[Collected data entries]

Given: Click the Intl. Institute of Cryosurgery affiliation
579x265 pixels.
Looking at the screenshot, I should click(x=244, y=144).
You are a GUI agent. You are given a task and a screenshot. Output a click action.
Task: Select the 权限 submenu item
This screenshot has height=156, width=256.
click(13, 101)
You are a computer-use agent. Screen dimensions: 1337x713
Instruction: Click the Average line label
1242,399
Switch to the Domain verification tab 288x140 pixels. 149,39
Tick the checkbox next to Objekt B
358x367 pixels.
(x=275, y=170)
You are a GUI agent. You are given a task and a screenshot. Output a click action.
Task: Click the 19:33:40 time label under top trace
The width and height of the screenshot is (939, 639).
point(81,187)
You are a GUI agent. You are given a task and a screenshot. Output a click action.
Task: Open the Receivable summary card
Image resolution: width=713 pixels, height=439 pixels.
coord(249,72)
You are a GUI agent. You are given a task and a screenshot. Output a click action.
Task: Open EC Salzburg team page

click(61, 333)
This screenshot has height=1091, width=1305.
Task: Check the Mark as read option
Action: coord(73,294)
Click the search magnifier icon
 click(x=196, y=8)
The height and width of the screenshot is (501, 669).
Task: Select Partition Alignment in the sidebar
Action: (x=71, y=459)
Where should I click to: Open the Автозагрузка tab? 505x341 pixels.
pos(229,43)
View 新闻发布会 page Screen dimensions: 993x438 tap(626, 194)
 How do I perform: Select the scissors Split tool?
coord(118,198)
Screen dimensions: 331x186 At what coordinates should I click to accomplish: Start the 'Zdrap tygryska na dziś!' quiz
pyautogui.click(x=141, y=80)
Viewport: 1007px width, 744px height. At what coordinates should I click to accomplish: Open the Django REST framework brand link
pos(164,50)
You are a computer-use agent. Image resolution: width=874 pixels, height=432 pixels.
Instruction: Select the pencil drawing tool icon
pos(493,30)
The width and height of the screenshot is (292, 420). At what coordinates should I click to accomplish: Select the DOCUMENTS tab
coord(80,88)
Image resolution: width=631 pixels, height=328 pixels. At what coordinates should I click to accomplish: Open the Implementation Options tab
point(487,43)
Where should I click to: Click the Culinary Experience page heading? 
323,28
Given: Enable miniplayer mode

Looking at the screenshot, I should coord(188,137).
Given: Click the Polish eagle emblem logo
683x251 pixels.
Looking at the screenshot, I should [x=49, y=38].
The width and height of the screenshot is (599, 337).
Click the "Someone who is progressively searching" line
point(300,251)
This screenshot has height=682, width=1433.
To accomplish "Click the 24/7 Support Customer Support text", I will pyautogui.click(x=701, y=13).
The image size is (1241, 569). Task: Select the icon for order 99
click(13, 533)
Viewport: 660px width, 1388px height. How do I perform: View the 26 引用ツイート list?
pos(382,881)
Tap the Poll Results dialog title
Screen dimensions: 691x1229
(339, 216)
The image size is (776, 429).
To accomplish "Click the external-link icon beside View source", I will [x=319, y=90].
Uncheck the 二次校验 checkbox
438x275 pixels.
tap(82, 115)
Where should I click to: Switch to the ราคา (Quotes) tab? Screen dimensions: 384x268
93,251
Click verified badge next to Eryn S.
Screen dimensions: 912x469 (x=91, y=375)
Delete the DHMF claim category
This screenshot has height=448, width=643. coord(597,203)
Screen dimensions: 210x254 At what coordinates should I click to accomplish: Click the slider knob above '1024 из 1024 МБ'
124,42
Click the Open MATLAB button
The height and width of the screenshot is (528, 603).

WHAT YOU NEED TO DO:
Lines from the top of the entries through the line with "You are a computer-use agent. Image" are to be transcribed exactly, and nothing more.

ANSWER TO THIS TASK:
Given: Click the Intl. Institute of Cryosurgery affiliation
579x265 pixels.
Looking at the screenshot, I should click(x=244, y=144).
You are a GUI agent. You are given a task and a screenshot. Output a click action.
Task: Select the 权限 submenu item
This screenshot has height=156, width=256.
click(13, 101)
You are a computer-use agent. Screen dimensions: 1337x713
Instruction: Click the Average line label
1242,399
Switch to the Domain verification tab 288x140 pixels. 149,39
Tick the checkbox next to Objekt B
358x367 pixels.
(x=275, y=170)
You are a GUI agent. You are given a task and a screenshot. Output a click action.
Task: Click the 19:33:40 time label under top trace
The width and height of the screenshot is (939, 639).
point(81,187)
You are a GUI agent. You are given a task and a screenshot. Output a click action.
Task: Open the Receivable summary card
Image resolution: width=713 pixels, height=439 pixels.
coord(249,72)
You are a GUI agent. You are given a task and a screenshot. Output a click action.
Task: Open EC Salzburg team page

click(61, 333)
This screenshot has height=1091, width=1305.
Task: Check the Mark as read option
Action: coord(73,294)
Click the search magnifier icon
 click(x=196, y=8)
The height and width of the screenshot is (501, 669).
Task: Select Partition Alignment in the sidebar
Action: (x=71, y=459)
Where should I click to: Open the Автозагрузка tab? 505x341 pixels.
pos(229,43)
View 新闻发布会 page Screen dimensions: 993x438 tap(626, 194)
 How do I perform: Select the scissors Split tool?
coord(118,198)
Screen dimensions: 331x186 At what coordinates should I click to accomplish: Start the 'Zdrap tygryska na dziś!' quiz
pyautogui.click(x=141, y=80)
Viewport: 1007px width, 744px height. At what coordinates should I click to accomplish: Open the Django REST framework brand link
pos(164,50)
You are a computer-use agent. Image resolution: width=874 pixels, height=432 pixels.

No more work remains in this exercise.